— START OF MATERIAL FOR THE TASK —
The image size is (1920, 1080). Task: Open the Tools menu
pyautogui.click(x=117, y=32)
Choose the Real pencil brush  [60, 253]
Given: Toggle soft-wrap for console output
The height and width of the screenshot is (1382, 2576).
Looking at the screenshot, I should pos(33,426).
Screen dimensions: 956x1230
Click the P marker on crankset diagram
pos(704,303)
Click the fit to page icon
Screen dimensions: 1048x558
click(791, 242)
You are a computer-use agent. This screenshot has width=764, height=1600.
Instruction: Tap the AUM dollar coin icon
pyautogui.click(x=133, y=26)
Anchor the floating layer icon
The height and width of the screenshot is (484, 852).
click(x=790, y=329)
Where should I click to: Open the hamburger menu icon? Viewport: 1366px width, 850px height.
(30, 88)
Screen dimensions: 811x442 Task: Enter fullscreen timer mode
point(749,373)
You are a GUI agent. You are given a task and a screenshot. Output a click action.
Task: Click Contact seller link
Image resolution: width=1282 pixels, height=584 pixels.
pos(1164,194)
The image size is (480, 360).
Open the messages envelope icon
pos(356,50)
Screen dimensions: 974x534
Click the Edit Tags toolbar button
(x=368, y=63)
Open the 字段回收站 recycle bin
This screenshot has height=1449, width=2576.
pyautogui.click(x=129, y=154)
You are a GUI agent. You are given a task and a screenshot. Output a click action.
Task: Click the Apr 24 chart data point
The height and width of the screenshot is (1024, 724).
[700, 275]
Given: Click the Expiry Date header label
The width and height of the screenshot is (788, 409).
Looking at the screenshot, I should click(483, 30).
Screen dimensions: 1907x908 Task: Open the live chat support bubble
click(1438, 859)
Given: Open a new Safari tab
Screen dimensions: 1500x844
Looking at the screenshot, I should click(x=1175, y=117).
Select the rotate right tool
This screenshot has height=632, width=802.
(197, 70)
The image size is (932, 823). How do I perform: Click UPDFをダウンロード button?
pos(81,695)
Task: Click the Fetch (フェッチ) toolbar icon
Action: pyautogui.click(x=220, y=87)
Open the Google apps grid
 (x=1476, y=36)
— END OF MATERIAL FOR THE TASK —
WHAT NEEDS TO BE DONE:
Turn the rows above into a numbered list, leaving out any blank lines.

TASK OUTPUT:
1. The image size is (1920, 1080). Task: Open the Tools menu
2. pyautogui.click(x=117, y=32)
3. Choose the Real pencil brush  [60, 253]
4. Given: Toggle soft-wrap for console output
5. The height and width of the screenshot is (1382, 2576).
6. Looking at the screenshot, I should pos(33,426).
7. Screen dimensions: 956x1230
8. Click the P marker on crankset diagram
9. pos(704,303)
10. Click the fit to page icon
11. Screen dimensions: 1048x558
12. click(791, 242)
13. You are a computer-use agent. This screenshot has width=764, height=1600.
14. Instruction: Tap the AUM dollar coin icon
15. pyautogui.click(x=133, y=26)
16. Anchor the floating layer icon
17. The height and width of the screenshot is (484, 852).
18. click(x=790, y=329)
19. Where should I click to: Open the hamburger menu icon? Viewport: 1366px width, 850px height.
20. (30, 88)
21. Screen dimensions: 811x442 Task: Enter fullscreen timer mode
22. point(749,373)
23. You are a GUI agent. You are given a task and a screenshot. Output a click action.
24. Task: Click Contact seller link
25. Image resolution: width=1282 pixels, height=584 pixels.
26. pos(1164,194)
27. The image size is (480, 360).
28. Open the messages envelope icon
29. pos(356,50)
30. Screen dimensions: 974x534
31. Click the Edit Tags toolbar button
32. (x=368, y=63)
33. Open the 字段回收站 recycle bin
34. This screenshot has height=1449, width=2576.
35. pyautogui.click(x=129, y=154)
36. You are a GUI agent. You are given a task and a screenshot. Output a click action.
37. Task: Click the Apr 24 chart data point
38. The height and width of the screenshot is (1024, 724).
39. [700, 275]
40. Given: Click the Expiry Date header label
41. The width and height of the screenshot is (788, 409).
42. Looking at the screenshot, I should click(483, 30).
43. Screen dimensions: 1907x908 Task: Open the live chat support bubble
44. click(1438, 859)
45. Given: Open a new Safari tab
46. Screen dimensions: 1500x844
47. Looking at the screenshot, I should click(x=1175, y=117).
48. Select the rotate right tool
49. This screenshot has height=632, width=802.
50. (197, 70)
51. The image size is (932, 823). How do I perform: Click UPDFをダウンロード button?
52. pos(81,695)
53. Task: Click the Fetch (フェッチ) toolbar icon
54. Action: pyautogui.click(x=220, y=87)
55. Open the Google apps grid
56.  (x=1476, y=36)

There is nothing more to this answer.